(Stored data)
== Segment start ==
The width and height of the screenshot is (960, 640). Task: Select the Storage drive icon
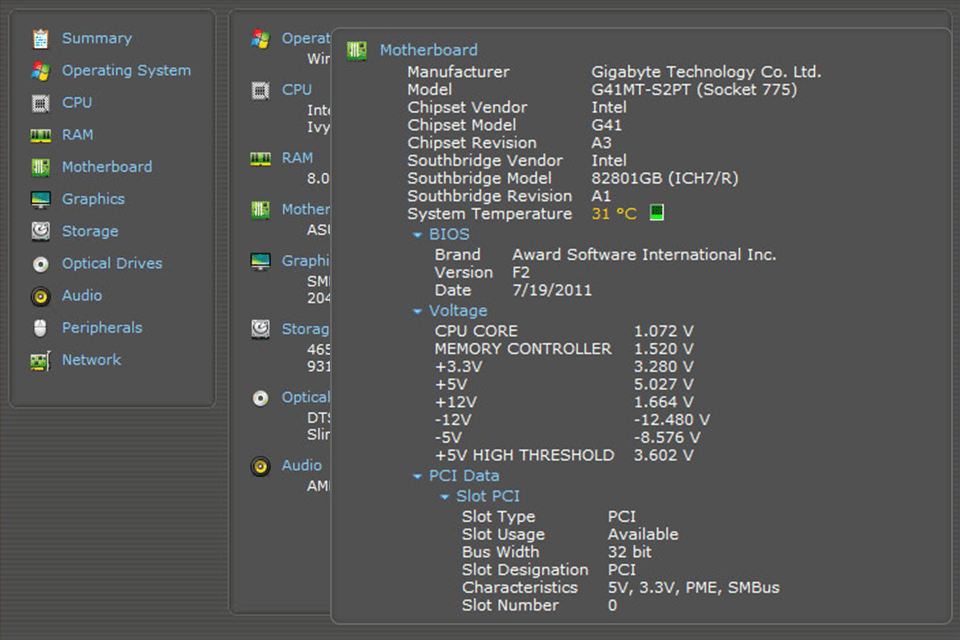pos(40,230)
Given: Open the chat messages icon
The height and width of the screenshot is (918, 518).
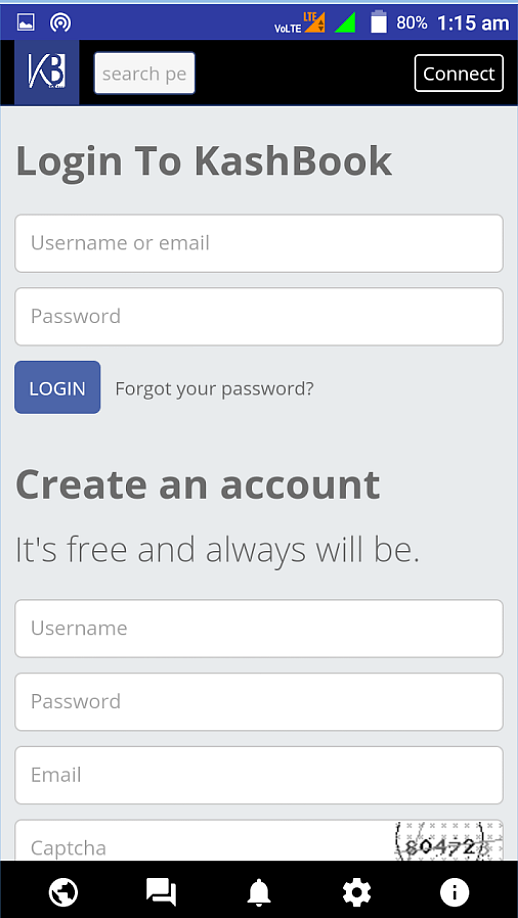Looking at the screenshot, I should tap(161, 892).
== Segment end ==
An exact restatement is expected of the lines from the line containing "The height and" to the end of the data above, pictures excluded.

WRITTEN ANSWER -
The height and width of the screenshot is (918, 518).
Looking at the screenshot, I should tap(161, 892).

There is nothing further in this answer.